Even if we count only her performances in Selena and Out of Sight (and absolve her of her contributions to Anaconda and Gigli), Jennifer Lopez doesn't really belong on a list of America's greatest actresses. And now that she's married to fellow Boricua Marc Anthony, she can't even claim to be the best singer in her own house. But J. Lo's place on a list of most influential Hispanics is a no-brainer. Why? Because over a decade ago, she was an anonymous background dancer on the second-rated sketch-comedy show. Today she's known by two syllables. That's one less than Madonna, and, yes, Lopez is probably counting.

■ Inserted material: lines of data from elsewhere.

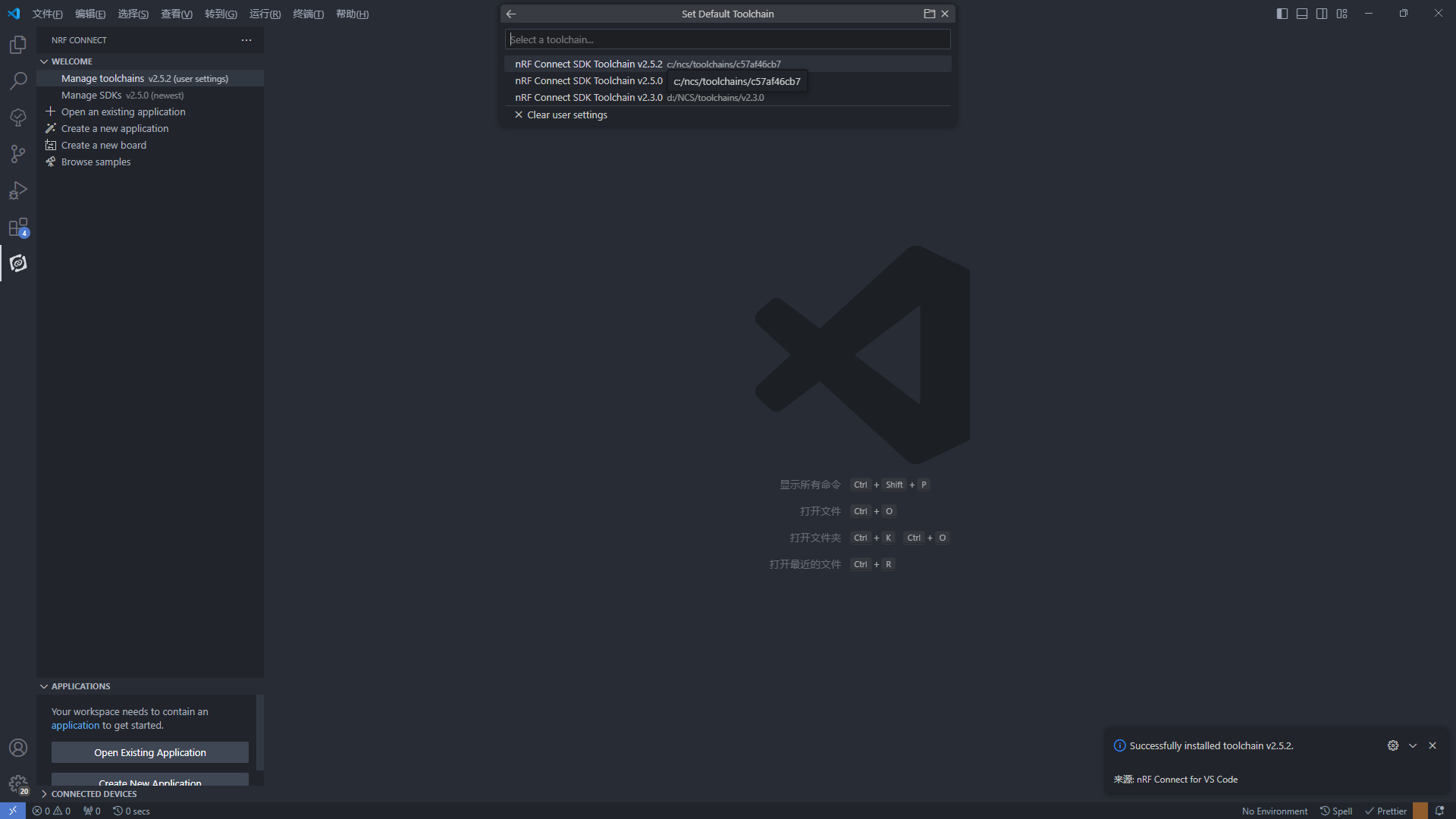
Task: Open the Search view icon
Action: coord(18,80)
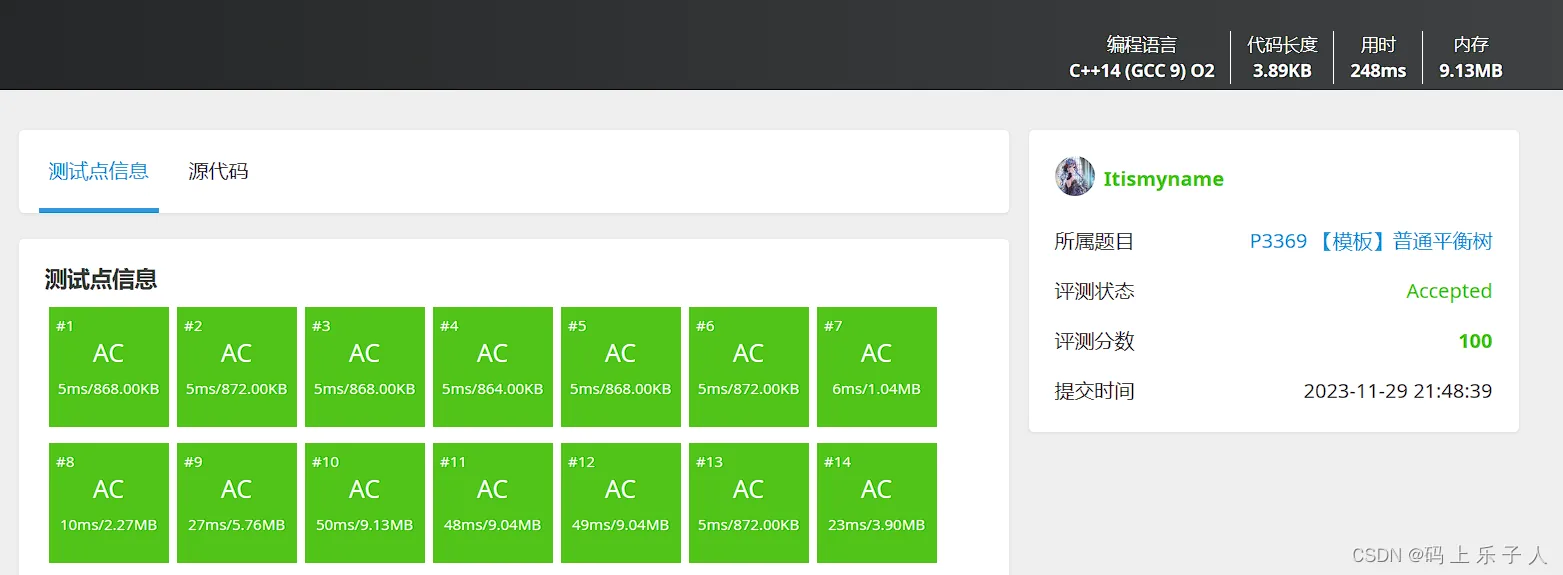Viewport: 1563px width, 575px height.
Task: Open the Itismyname username link
Action: pyautogui.click(x=1163, y=179)
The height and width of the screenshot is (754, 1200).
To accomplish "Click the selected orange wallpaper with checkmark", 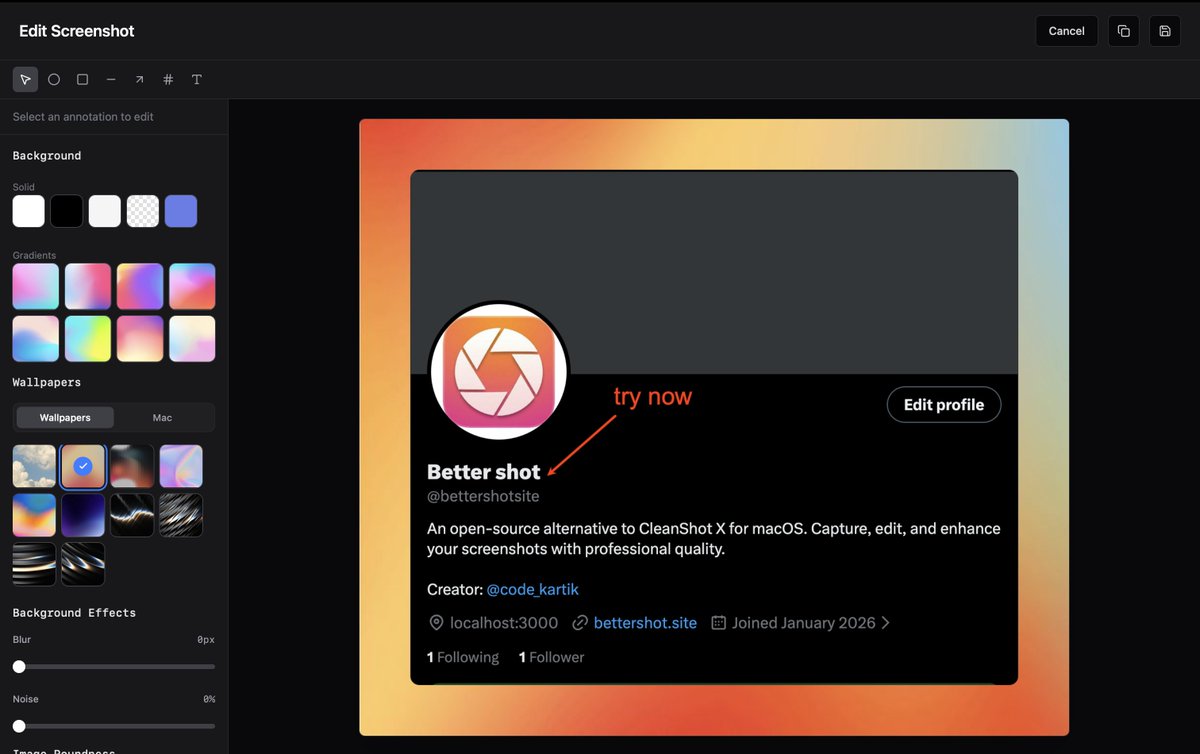I will click(x=84, y=466).
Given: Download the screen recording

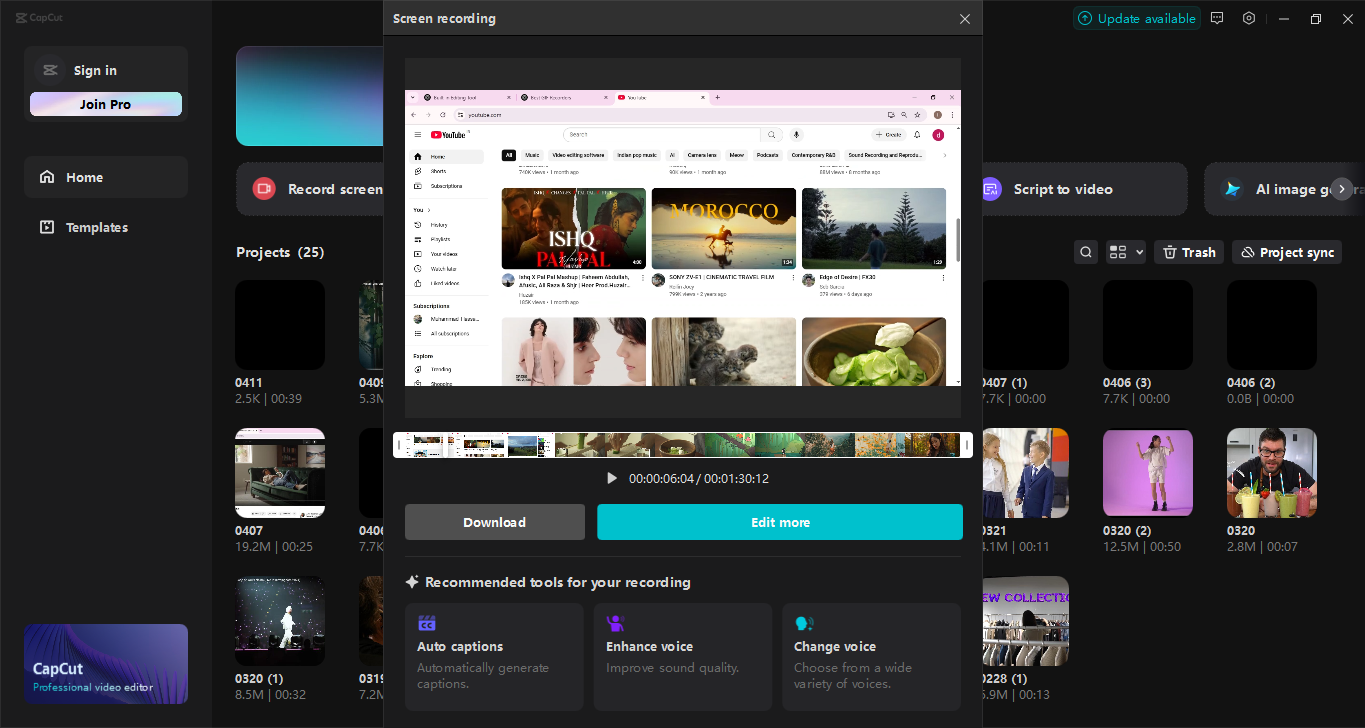Looking at the screenshot, I should 494,521.
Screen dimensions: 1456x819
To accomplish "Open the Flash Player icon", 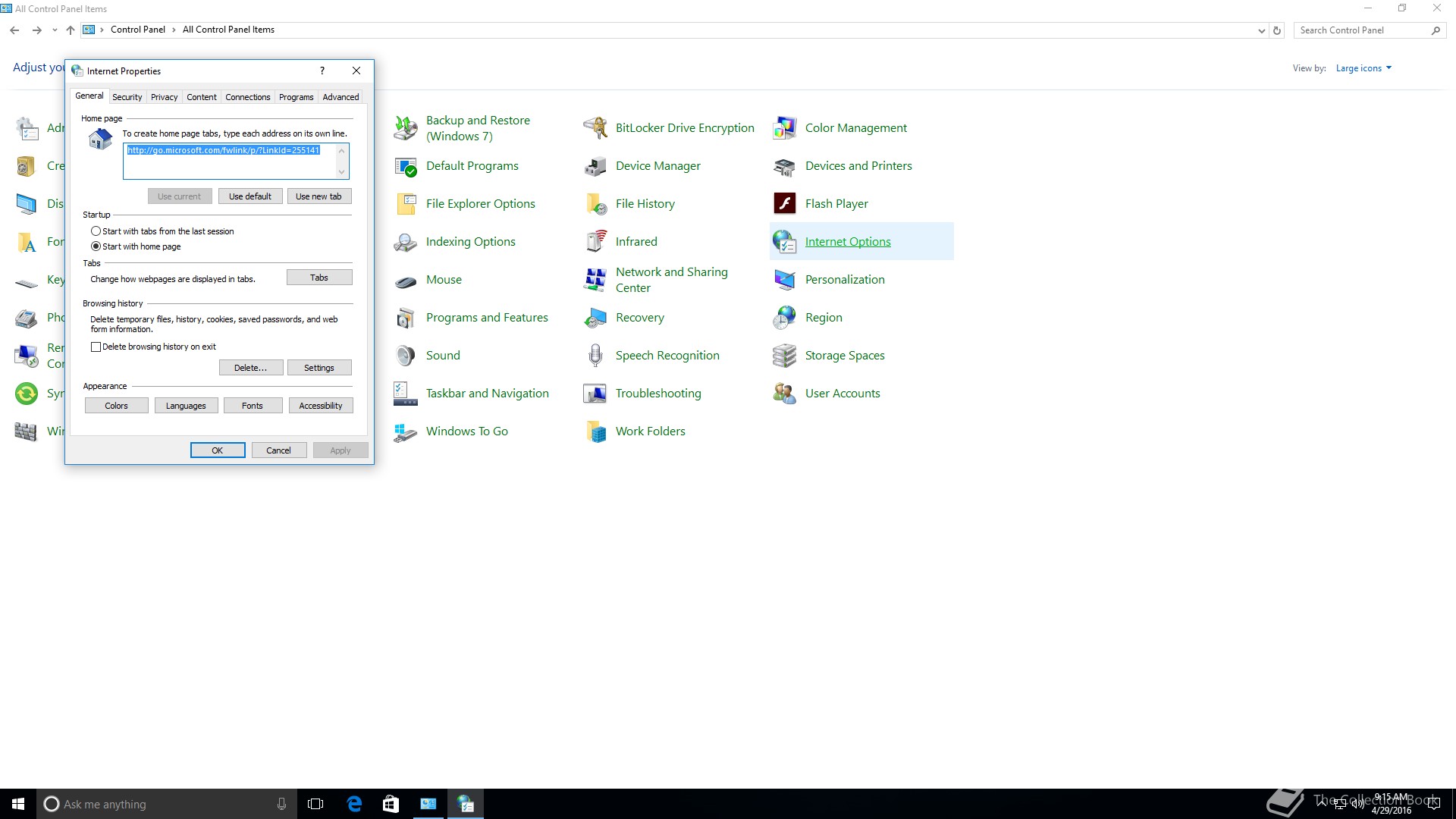I will pos(784,203).
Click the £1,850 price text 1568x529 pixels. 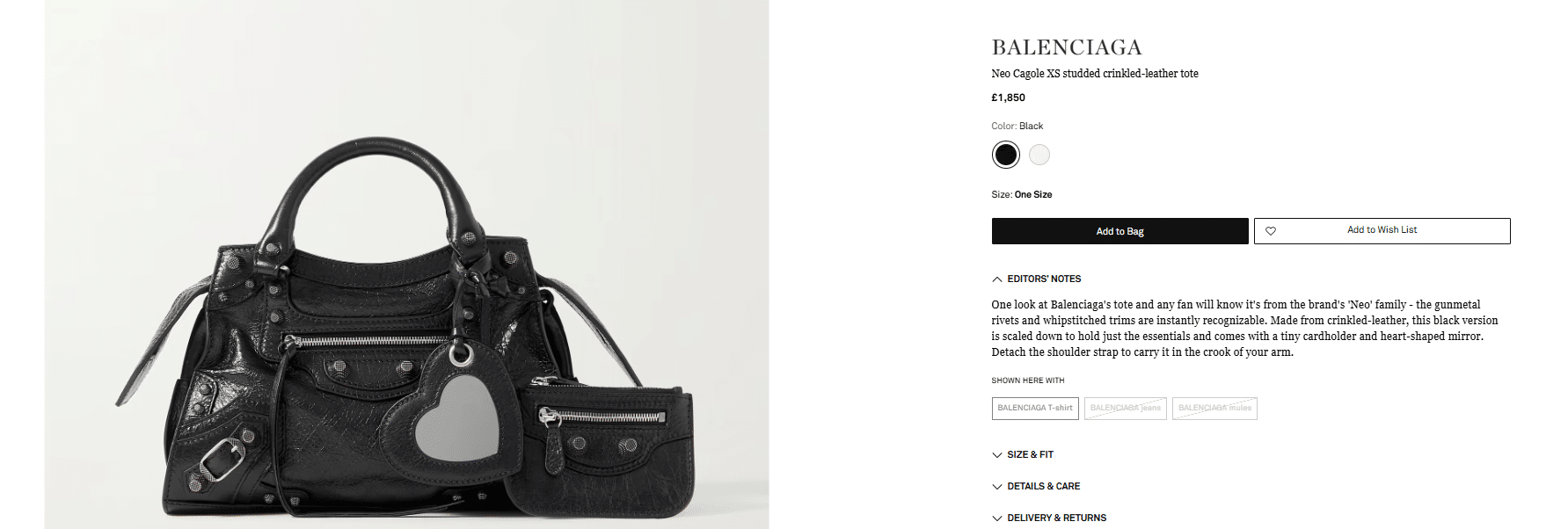click(x=1008, y=98)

Ambition is what makes America move and what makes Hispanics move to America. As the Bronx-born daughter of Puerto Rican immigrants, Lopez, 36, has an outsider's hunger and a native's assumption of infinite possibility. She works hard and dreams big. In 2001 she became the first actress to have a movie (The Wedding Planner) and an album (J. Lo) top the charts in the same week. Now there are clothing lines (JLO by Jennifer Lopez and the newly launched Sweetface) and fragrances (Glow, Still), which together brought in more than $300 million in revenue in 2004, making her the 19th richest person under 40, according to Fortune magazine.
Lopez's lunge for icon status has not always been graceful. Her movie choices are sometimes bizarre, and her string of boyfriends (P. Diddy), husbands (remember Cris Judd?) and near husbands (Ben Affleck) has made her the butt of jokes. Speaking of which, Lopez is famed for her callipygousness, but less so for the humor with which she embraces the public discussion of her curves. (She once described her backside as "two potatoes on sticks.") Lopez speaks of her shape as a cultural legacy and one she's quite proud of. She may want to rule the world, but, like the lady says, at least in some ways she's still Jenny from the block.